• [Collected data]
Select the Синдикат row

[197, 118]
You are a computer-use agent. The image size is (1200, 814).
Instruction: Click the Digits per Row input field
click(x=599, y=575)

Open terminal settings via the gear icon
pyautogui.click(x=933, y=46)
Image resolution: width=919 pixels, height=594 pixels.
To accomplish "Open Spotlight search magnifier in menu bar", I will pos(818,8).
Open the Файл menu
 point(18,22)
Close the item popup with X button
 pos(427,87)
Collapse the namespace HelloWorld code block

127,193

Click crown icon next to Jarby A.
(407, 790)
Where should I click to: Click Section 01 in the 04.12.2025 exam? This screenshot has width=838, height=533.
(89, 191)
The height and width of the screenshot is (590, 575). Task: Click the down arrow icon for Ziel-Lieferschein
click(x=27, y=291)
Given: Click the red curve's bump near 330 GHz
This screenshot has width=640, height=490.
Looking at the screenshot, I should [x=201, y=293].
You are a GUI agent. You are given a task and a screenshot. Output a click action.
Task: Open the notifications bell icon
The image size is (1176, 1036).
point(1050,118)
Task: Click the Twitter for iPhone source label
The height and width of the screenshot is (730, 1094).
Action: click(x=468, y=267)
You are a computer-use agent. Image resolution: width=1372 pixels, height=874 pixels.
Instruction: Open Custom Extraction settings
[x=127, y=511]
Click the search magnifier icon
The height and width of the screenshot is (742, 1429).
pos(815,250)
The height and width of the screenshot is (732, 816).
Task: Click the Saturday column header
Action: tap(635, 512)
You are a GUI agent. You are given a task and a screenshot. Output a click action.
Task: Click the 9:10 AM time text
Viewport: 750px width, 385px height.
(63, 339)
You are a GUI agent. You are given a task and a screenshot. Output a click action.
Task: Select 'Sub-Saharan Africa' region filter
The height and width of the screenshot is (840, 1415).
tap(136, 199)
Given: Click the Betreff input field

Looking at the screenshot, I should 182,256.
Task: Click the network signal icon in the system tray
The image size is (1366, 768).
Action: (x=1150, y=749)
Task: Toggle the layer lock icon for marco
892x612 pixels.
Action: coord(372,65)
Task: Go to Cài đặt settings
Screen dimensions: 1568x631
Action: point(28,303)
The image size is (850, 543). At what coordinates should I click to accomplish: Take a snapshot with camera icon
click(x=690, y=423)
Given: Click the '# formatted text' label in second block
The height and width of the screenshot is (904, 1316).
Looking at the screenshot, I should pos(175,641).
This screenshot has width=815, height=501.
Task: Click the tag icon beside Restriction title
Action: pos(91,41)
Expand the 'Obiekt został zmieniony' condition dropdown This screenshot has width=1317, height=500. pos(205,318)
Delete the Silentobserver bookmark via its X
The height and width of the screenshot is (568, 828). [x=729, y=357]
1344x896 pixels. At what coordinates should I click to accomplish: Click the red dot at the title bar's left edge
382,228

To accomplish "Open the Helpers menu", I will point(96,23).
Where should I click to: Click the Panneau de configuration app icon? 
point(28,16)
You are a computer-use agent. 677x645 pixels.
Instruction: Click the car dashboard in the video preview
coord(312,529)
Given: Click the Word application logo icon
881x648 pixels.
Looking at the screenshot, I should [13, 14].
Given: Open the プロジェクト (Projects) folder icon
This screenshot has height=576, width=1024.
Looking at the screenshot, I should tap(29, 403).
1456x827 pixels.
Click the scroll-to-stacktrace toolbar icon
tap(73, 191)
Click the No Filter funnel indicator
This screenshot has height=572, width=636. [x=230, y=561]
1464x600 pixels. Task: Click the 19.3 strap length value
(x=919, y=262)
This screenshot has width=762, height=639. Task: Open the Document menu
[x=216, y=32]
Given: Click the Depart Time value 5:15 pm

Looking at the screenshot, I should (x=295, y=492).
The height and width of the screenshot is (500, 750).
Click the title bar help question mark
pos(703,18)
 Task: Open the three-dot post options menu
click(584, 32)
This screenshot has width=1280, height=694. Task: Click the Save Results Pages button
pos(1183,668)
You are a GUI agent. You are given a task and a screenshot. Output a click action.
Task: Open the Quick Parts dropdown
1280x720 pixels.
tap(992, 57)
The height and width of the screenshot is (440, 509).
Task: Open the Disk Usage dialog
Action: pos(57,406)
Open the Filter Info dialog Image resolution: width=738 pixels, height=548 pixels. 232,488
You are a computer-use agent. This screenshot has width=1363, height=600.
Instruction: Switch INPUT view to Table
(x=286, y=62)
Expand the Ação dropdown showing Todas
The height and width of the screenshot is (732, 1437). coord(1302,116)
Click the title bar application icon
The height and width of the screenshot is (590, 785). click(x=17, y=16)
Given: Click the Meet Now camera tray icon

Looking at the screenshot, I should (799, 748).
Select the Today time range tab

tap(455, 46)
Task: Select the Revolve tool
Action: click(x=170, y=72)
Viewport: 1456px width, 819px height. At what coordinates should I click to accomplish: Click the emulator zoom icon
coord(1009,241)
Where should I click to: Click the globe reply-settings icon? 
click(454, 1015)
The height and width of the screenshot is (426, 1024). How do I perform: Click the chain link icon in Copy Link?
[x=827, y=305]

• [What this task involves]
Using the exact wording, repeat all the entries.

• [Answer to this problem]
Select the Синдикат row

[197, 118]
You are a computer-use agent. The image size is (1200, 814).
Instruction: Click the Digits per Row input field
click(x=599, y=575)

Open terminal settings via the gear icon
pyautogui.click(x=933, y=46)
Image resolution: width=919 pixels, height=594 pixels.
To accomplish "Open Spotlight search magnifier in menu bar", I will pos(818,8).
Open the Файл menu
 point(18,22)
Close the item popup with X button
 pos(427,87)
Collapse the namespace HelloWorld code block

127,193

Click crown icon next to Jarby A.
(407, 790)
Where should I click to: Click Section 01 in the 04.12.2025 exam? This screenshot has width=838, height=533.
(89, 191)
The height and width of the screenshot is (590, 575). Task: Click the down arrow icon for Ziel-Lieferschein
click(x=27, y=291)
Given: Click the red curve's bump near 330 GHz
This screenshot has width=640, height=490.
Looking at the screenshot, I should [x=201, y=293].
You are a GUI agent. You are given a task and a screenshot. Output a click action.
Task: Open the notifications bell icon
The image size is (1176, 1036).
point(1050,118)
Task: Click the Twitter for iPhone source label
The height and width of the screenshot is (730, 1094).
Action: click(x=468, y=267)
You are a computer-use agent. Image resolution: width=1372 pixels, height=874 pixels.
Instruction: Open Custom Extraction settings
[x=127, y=511]
Click the search magnifier icon
The height and width of the screenshot is (742, 1429).
pos(815,250)
The height and width of the screenshot is (732, 816).
Task: Click the Saturday column header
Action: tap(635, 512)
You are a GUI agent. You are given a task and a screenshot. Output a click action.
Task: Click the 9:10 AM time text
Viewport: 750px width, 385px height.
(63, 339)
You are a GUI agent. You are given a task and a screenshot. Output a click action.
Task: Select 'Sub-Saharan Africa' region filter
The height and width of the screenshot is (840, 1415).
tap(136, 199)
Given: Click the Betreff input field

Looking at the screenshot, I should 182,256.
Task: Click the network signal icon in the system tray
The image size is (1366, 768).
Action: (x=1150, y=749)
Task: Toggle the layer lock icon for marco
892x612 pixels.
Action: coord(372,65)
Task: Go to Cài đặt settings
Screen dimensions: 1568x631
Action: point(28,303)
The image size is (850, 543). At what coordinates should I click to accomplish: Take a snapshot with camera icon
click(x=690, y=423)
Given: Click the '# formatted text' label in second block
The height and width of the screenshot is (904, 1316).
Looking at the screenshot, I should pos(175,641).
This screenshot has width=815, height=501.
Task: Click the tag icon beside Restriction title
Action: pos(91,41)
Expand the 'Obiekt został zmieniony' condition dropdown This screenshot has width=1317, height=500. pos(205,318)
Delete the Silentobserver bookmark via its X
The height and width of the screenshot is (568, 828). [x=729, y=357]
1344x896 pixels. At what coordinates should I click to accomplish: Click the red dot at the title bar's left edge
382,228

To accomplish "Open the Helpers menu", I will point(96,23).
Where should I click to: Click the Panneau de configuration app icon? 
point(28,16)
You are a computer-use agent. 677x645 pixels.
Instruction: Click the car dashboard in the video preview
coord(312,529)
Given: Click the Word application logo icon
881x648 pixels.
Looking at the screenshot, I should [13, 14].
Given: Open the プロジェクト (Projects) folder icon
This screenshot has height=576, width=1024.
Looking at the screenshot, I should tap(29, 403).
1456x827 pixels.
Click the scroll-to-stacktrace toolbar icon
tap(73, 191)
Click the No Filter funnel indicator
This screenshot has height=572, width=636. [x=230, y=561]
1464x600 pixels. Task: Click the 19.3 strap length value
(x=919, y=262)
This screenshot has width=762, height=639. Task: Open the Document menu
[x=216, y=32]
Given: Click the Depart Time value 5:15 pm

Looking at the screenshot, I should (x=295, y=492).
The height and width of the screenshot is (500, 750).
Click the title bar help question mark
pos(703,18)
 Task: Open the three-dot post options menu
click(584, 32)
This screenshot has width=1280, height=694. Task: Click the Save Results Pages button
pos(1183,668)
You are a GUI agent. You are given a task and a screenshot. Output a click action.
Task: Open the Quick Parts dropdown
1280x720 pixels.
tap(992, 57)
The height and width of the screenshot is (440, 509).
Task: Open the Disk Usage dialog
Action: pos(57,406)
Open the Filter Info dialog Image resolution: width=738 pixels, height=548 pixels. 232,488
You are a computer-use agent. This screenshot has width=1363, height=600.
Instruction: Switch INPUT view to Table
(x=286, y=62)
Expand the Ação dropdown showing Todas
The height and width of the screenshot is (732, 1437). coord(1302,116)
Click the title bar application icon
The height and width of the screenshot is (590, 785). click(x=17, y=16)
Given: Click the Meet Now camera tray icon

Looking at the screenshot, I should (799, 748).
Select the Today time range tab

tap(455, 46)
Task: Select the Revolve tool
Action: click(x=170, y=72)
Viewport: 1456px width, 819px height. At what coordinates should I click to accomplish: Click the emulator zoom icon
coord(1009,241)
Where should I click to: Click the globe reply-settings icon? 
click(454, 1015)
The height and width of the screenshot is (426, 1024). How do I perform: Click the chain link icon in Copy Link?
[x=827, y=305]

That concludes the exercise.